━━━ SOURCE ━━━

# Hello from long beach california



## AmericasBeekeeper (Jan 24, 2010)

Welcome Brandon!


----------



## AR Beekeeper (Sep 25, 2008)

Welcome to Beesource. Search for beekeeping associations in S. California, you will find other beekeepers that will be a help to you. If Long Beach allows honey bees in the city, they will probably be the governing agency as far a number of colonies and distances from property lines. You should be able to find the California Apiary Laws online. 

Many years ago I lived in Long Beach and I saw many honey bees on the flowers and trees along the streets. I don't know if they were wild colonies or managed bees. I remember seeing a swarm in the air at Carson and Bellflower Blvd.


----------



## GaryG74 (Apr 9, 2014)

Welcome to BeeSource! Good luck with your bees.


----------



## bbruff22 (Dec 24, 2013)

Hello from NE Kansas Brandon! I'd start with your county ordinances, and then go to your city ordinances for restrictions in your area. Good luck to you!


----------



## treebee (Mar 7, 2009)

Hello Osito, Welcome. Right on for Beekin the L.B. I miss the energy back home. Where are you Northtown, downtown, belmont.ect? There are some good ways/places to hide away there.

━━━ DATA EXCERPT ━━━

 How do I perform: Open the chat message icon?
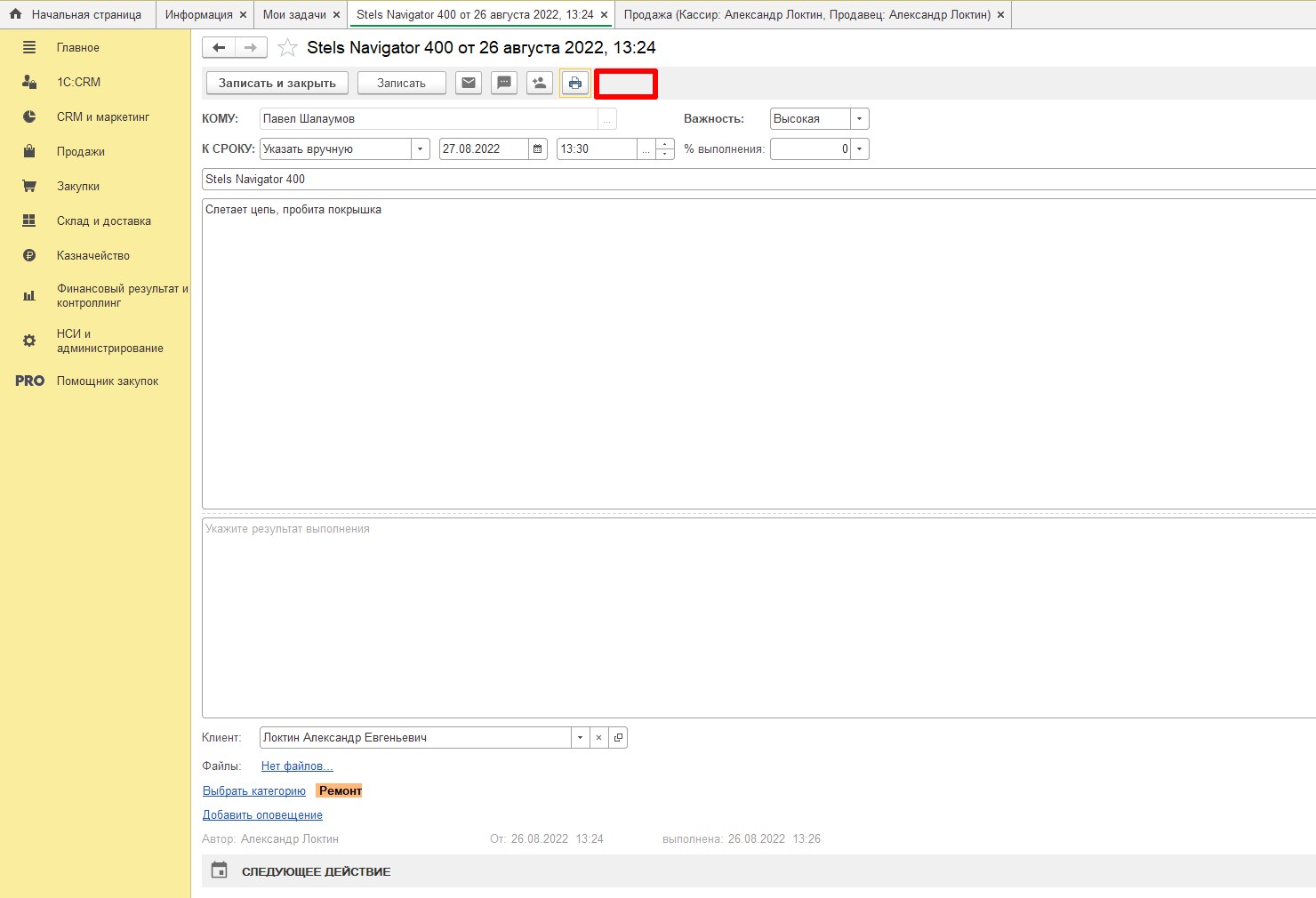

━━━

EXERCISES TO COMPLETE:
a – In the Long Beach beekeeping thread, at which intersection does AR Beekeeper remember seeing a swarm in the air?
b – Extend the Long Beach beekeeping thread, picking up after treebee's post.

ANSWERS TO THE EXERCISE:
a – Carson and Bellflower Blvd.

b –
----------



## dynemd (Aug 27, 2013)

Osito-
Looks like beekeeping regulations are being changed down there in the LB.
Bees

Current
Hives must be kept at least 100 feet from neighboring residences and public ways (streets and alleys)
Must be kept 10 feet above ground
Proposed
Up to 5 hives may be kept at least 5 feet from property line
If a hive is less than 15 feet from a property line, a flyway barrier of at least 6 feet high must be maintained around the hive
Hives must be registered with Los Angeles County Department of Agriculture

Here's the website http://www.longbeach.gov/sustainability/nature-initiatives/urban-agriculture/

Welcome!


----------



## dynemd (Aug 27, 2013)

I take that back, here are the current regulations Osito:
6.24.010 - Beehives. 
A.
No more than four (4) beehives may be established or maintained on any residential property within the City.
B.
Any person intending to establish or maintain any beehive on any residential property within the City must first register with the County of Los Angeles and provide a copy of such registration to the Director of the Animal Care Services Bureau.
C.
No person shall establish or maintain a beehive in the front yard of the property.
D.
No person shall establish or maintain a beehive at a distance less than ten feet (10') from all property lines.
E.
Beehive entrances shall face away from or be parallel to the nearest property line(s).
F.
Beehives must either be screened so that the bees must fly over a six-foot barrier, which may be vegetative, before leaving the property, or be placed at least eight feet (8') above the adjacent ground level.
G.
A water source for bees shall be provided at all times on the property where the bees are kept to discourage bee visitation at swimming pools, hose bibs and other water sources on adjacent public or private property.
H.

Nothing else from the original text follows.